19. In support of his contention that the transfer had been effected by the agreement to sell itself and the execution of the sale deed was only a formal matter, reliance was placed on a Division Bench decision of this court in Addl. CIT v. U. P. State Agro Industrial Corporation Ltd. : 127ITR97(All) . We have already given our reasons for not agreeing with the submission. This decision also does not support it. There the Corporation claimed depreciation under Section 32 of the Act in respect of the buildings, possession of which had been transferred to it by the State Govt. No formal instrument of transfer had been executed and for that reason the ITO and the AAC had disallowed the assessee's claim. The Appellate Tribunal took a different view and allowed the claim but in respect of buildings only and not land. On a reference, the view taken by this court was that in pursuance of the agreement the State Govt. had put the Corporation in possession over the disputed properties. The Corporation had performed its part of the contract and it was only for the State Govt. to execute a registered sale deed and convey the entire title in the property to the Corporation. Since under the agreement the State Govt. had not reserved to itself any rights over the property, which it had agreed to convey to the Corporation, and the latter was free to deal with it in any manner it liked, it was entitled to depreciation under Section 32 on the buildings which it had purchased from the State Govt. It would be seen that the question for consideration in that case was entirely different and that decision has no application to the present case.

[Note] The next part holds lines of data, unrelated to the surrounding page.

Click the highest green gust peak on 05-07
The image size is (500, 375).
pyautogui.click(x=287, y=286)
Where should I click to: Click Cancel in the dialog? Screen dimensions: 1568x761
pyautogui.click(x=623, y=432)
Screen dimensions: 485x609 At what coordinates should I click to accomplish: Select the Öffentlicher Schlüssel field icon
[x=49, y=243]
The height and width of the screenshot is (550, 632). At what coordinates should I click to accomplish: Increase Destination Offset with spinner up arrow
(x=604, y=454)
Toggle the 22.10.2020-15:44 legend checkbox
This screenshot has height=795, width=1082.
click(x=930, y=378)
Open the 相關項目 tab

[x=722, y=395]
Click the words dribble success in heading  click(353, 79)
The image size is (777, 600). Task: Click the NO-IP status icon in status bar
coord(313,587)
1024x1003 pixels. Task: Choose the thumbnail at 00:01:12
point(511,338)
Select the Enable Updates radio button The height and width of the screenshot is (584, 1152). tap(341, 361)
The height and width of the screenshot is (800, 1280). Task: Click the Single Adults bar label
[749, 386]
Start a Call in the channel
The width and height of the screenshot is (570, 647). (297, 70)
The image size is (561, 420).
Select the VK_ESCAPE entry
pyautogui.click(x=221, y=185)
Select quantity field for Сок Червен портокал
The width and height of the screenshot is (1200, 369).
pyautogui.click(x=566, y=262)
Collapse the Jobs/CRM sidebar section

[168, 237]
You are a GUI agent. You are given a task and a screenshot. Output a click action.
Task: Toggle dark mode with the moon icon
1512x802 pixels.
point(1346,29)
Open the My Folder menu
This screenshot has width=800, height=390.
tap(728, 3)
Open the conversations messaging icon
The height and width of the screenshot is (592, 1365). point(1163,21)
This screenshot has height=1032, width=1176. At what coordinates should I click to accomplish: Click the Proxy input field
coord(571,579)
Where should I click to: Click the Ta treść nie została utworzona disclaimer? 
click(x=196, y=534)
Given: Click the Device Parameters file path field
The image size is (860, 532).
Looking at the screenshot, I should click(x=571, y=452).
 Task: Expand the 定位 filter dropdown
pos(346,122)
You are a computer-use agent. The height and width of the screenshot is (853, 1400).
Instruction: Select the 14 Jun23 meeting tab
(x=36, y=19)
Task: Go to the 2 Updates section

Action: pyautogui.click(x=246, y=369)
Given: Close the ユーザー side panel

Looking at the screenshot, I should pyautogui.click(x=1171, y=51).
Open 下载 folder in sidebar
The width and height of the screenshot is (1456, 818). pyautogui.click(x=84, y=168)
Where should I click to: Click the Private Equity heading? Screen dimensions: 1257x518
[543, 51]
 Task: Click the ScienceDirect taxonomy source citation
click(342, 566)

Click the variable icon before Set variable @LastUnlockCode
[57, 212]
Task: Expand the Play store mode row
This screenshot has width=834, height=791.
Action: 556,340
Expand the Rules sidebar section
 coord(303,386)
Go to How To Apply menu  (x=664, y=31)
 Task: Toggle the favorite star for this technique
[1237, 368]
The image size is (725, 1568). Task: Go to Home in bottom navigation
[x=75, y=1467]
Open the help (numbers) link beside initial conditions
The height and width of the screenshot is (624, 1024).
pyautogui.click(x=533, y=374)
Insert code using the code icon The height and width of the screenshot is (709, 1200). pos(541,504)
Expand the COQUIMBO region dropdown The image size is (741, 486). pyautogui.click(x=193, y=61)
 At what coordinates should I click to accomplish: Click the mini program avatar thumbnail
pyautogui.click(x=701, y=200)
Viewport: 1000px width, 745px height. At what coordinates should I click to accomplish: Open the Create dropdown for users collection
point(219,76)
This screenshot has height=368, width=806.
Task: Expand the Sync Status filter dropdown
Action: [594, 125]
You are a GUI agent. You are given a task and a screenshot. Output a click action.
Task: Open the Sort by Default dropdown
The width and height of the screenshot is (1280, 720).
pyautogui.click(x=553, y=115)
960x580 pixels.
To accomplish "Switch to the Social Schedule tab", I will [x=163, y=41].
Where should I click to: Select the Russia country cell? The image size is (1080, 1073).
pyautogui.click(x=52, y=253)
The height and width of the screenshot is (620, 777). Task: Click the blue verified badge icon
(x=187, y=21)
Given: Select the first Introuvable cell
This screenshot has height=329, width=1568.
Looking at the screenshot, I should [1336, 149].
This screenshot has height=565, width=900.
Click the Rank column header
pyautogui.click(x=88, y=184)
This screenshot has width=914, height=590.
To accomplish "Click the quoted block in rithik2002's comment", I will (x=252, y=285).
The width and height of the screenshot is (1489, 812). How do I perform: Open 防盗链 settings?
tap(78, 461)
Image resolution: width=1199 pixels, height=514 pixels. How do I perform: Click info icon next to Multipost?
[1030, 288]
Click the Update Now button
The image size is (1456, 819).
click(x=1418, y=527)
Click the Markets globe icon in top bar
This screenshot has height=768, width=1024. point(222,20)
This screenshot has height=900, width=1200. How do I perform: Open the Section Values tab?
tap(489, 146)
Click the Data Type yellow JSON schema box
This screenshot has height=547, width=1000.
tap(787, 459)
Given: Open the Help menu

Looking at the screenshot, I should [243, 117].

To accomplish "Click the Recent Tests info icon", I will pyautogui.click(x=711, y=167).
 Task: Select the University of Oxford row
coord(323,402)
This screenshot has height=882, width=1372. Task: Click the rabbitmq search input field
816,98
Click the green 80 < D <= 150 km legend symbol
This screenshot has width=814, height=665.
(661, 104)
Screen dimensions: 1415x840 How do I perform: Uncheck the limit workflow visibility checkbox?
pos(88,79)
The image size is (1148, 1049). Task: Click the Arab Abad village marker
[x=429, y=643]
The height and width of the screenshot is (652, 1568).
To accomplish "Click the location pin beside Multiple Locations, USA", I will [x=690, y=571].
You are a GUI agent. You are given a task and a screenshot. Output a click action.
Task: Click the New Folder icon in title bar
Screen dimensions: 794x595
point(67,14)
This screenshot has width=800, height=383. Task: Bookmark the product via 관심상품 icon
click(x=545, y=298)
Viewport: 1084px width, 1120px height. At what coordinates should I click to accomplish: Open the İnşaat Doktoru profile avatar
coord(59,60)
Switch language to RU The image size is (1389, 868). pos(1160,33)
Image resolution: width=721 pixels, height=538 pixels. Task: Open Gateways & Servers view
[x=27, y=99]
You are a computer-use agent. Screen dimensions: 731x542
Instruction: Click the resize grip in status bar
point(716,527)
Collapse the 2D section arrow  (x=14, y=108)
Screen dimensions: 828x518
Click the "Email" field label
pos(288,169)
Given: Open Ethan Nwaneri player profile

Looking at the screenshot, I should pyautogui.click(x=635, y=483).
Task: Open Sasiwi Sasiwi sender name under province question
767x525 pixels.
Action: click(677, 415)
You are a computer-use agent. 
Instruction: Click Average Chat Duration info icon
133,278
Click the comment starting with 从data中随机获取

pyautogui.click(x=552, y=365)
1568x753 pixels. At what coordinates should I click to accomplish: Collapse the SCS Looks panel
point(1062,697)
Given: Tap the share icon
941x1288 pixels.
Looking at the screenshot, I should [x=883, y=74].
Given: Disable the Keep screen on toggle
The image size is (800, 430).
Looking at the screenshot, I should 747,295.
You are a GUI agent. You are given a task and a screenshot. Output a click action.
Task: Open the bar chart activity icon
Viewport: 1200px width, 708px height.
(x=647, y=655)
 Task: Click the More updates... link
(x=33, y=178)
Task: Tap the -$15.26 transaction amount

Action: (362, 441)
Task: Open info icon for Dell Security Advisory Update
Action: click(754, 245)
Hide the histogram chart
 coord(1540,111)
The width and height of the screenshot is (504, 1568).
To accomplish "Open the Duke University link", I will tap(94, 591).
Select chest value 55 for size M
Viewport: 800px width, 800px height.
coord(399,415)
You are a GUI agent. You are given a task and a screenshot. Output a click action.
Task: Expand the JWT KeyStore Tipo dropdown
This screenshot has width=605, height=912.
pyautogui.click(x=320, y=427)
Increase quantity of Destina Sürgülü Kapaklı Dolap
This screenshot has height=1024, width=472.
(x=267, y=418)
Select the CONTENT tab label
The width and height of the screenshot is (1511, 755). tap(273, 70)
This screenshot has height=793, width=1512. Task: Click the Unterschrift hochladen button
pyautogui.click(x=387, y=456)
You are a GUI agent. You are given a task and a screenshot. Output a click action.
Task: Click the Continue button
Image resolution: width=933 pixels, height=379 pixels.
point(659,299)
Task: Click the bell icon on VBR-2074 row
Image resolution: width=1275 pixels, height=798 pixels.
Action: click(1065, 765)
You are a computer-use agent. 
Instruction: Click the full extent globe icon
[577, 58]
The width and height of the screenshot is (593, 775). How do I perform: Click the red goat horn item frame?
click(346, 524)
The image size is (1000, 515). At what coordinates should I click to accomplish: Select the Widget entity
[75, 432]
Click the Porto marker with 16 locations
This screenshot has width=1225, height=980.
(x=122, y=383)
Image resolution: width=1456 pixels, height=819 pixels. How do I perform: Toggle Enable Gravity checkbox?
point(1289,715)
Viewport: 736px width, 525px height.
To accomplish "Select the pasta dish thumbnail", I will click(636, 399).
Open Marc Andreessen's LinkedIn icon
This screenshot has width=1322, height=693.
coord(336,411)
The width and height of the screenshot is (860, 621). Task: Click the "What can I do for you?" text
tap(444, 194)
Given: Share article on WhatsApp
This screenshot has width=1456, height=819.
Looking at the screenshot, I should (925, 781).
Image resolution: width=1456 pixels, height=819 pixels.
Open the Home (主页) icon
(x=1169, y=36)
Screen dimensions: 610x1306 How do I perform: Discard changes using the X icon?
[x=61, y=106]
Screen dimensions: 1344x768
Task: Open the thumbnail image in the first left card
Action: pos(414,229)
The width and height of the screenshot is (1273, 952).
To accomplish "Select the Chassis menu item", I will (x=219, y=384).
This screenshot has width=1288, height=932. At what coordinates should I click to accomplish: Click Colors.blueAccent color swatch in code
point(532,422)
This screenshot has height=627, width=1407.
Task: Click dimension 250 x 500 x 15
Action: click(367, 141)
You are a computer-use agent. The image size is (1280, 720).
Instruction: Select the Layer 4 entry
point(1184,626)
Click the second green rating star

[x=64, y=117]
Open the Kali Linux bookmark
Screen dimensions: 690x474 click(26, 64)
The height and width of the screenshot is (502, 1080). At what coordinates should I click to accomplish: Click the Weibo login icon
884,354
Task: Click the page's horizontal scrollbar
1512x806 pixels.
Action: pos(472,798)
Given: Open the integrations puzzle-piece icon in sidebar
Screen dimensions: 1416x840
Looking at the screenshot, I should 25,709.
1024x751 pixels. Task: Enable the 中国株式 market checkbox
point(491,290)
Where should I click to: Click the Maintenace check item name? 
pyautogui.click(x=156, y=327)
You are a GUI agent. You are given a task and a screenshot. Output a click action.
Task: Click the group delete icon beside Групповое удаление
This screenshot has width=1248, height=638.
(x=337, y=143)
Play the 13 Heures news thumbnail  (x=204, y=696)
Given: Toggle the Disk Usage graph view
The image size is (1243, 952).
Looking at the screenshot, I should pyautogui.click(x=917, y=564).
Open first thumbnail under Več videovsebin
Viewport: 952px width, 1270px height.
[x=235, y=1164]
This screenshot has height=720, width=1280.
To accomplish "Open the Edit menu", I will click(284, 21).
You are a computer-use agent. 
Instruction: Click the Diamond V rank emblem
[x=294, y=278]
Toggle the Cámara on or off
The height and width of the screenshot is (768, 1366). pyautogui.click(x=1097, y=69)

20. Lastly, according to Sri Gulati, the decision of the Gujarat High Court in Artex Manufacturing Co. v. CIT : 131ITR559(Guj) , is closer to his case.We do not agree. What has been held there is that on the conversion of a firm as a going concern into a company, if at all there is any surplus, in the sense of an excess of the consideration for the transfer of the business of the undertaking, within the meaning of Section 45 of the Act, there would be a capital gain and such capital gain would be taxable in the hands of the assessee-firm. There cannot be any question of any balancing charge arising under Section 41(2). It has been laid down that a balancing charge arises only when any building, plant, machinery or furniture is sold or transferred. It would be seen that this decision helps the Revenue and not the assessee. As noted above, the Revenue is seeking to tax the excess realization over the written down value in respect of the plant and machinery. It is not seeking to tax any excess of the consideration for the transfer of the business on conversion of a firm into a company. Both questions Nos. 1 and 2, therefore, have to be answered in favour of the Revenue.
21. We, therefore, answer all the three questions in the affirmative, in favour of the Revenue and against the assessee. The Revenue is entitled to costs which we assess at Rs. 250.